Le rapport soulève également la question de marchés publics attribués à des entreprises sur la base de dossiers falsifiés, dans l’indifférence générale des autorités de contrôle. Des forages jamais terminés, des ambulances promises mais non livrées, et pire, encore immatriculées au nom de prestataires privés, notamment l’ampleur des manquements défie la raison.
Mais au-delà des faits, le document du BVG pose une question de fond : que vaut la refondation de l’État si l’exemplarité fait défaut au sommet ? La Primature n’est pas un service quelconque ; elle incarne le moteur de l’action gouvernementale. Ce qui s’y pratique envoie un message fort à l’ensemble de l’appareil étatique. Si l’impunité y règne, elle risque de se propager comme une gangrène.

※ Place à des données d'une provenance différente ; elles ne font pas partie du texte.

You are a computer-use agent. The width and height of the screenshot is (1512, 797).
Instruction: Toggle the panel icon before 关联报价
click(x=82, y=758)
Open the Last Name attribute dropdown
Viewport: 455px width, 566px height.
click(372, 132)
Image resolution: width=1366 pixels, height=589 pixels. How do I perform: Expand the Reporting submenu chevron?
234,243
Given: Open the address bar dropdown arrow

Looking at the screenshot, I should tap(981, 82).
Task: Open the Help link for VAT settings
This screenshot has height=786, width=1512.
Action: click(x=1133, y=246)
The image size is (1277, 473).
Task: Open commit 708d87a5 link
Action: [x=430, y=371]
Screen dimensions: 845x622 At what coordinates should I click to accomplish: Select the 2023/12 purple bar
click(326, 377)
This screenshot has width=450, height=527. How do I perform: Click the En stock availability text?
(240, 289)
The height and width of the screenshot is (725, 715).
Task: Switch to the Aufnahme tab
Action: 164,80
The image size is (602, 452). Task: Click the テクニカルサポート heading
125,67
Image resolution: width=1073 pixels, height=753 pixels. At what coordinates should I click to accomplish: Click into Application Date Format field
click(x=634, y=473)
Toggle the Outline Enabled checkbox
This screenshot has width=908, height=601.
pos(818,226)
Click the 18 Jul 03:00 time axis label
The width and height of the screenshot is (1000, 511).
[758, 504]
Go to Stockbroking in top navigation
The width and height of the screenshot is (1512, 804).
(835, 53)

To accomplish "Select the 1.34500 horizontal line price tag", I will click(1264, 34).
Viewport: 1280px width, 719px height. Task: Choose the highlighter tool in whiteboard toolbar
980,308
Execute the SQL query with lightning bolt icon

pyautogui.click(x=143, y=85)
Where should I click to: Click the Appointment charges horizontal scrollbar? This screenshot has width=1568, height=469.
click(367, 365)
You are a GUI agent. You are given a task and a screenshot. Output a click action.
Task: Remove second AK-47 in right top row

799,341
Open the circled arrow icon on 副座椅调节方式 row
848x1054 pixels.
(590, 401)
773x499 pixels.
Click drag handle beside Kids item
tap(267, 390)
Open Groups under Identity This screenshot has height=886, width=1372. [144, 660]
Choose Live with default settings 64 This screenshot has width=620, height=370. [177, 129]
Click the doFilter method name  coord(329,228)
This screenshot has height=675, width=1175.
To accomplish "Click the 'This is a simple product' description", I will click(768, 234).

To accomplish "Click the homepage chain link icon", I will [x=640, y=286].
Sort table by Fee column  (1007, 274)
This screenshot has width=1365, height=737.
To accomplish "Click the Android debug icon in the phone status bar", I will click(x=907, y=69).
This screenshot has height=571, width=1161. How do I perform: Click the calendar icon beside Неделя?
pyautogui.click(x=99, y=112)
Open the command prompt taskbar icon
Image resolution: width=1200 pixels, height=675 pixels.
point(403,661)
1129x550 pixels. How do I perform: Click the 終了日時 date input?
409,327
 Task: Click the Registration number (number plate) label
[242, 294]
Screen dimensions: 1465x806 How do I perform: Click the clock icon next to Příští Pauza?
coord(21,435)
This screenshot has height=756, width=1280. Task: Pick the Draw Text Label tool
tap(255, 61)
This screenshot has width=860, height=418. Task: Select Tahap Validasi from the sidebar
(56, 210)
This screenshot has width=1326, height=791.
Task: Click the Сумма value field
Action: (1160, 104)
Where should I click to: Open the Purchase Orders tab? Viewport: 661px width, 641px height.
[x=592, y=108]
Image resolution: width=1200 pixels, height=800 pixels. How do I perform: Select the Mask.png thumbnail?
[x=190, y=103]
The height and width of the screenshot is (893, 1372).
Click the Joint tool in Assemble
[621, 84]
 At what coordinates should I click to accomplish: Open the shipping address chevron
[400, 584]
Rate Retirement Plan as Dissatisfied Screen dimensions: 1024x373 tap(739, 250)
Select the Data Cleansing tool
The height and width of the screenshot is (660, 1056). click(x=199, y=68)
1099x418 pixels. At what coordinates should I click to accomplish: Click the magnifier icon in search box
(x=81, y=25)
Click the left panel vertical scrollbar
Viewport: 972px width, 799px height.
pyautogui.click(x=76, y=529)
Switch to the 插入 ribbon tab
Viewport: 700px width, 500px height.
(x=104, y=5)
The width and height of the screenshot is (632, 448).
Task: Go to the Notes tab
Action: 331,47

Le Vérificateur général a, de son côté, transmis les conclusions de son rapport à la justice. Un acte conforme à ses prérogatives, mais insuffisant à lui seul. Il revient désormais au Gouvernement de sortir de l’ambiguïté. Il est urgent de légiférer sur les dépenses dites « de souveraineté », de mieux encadrer le filet social et, surtout, d’instaurer des sanctions dissuasives contre les violations de la commande publique.
Le Mali traverse une phase cruciale de son histoire. Pour restaurer la confiance du peuple, il ne suffira plus de discours. Ce rapport est un miroir tendu aux dirigeants. À eux d’avoir le courage de s’y regarder, et d’agir en conséquence.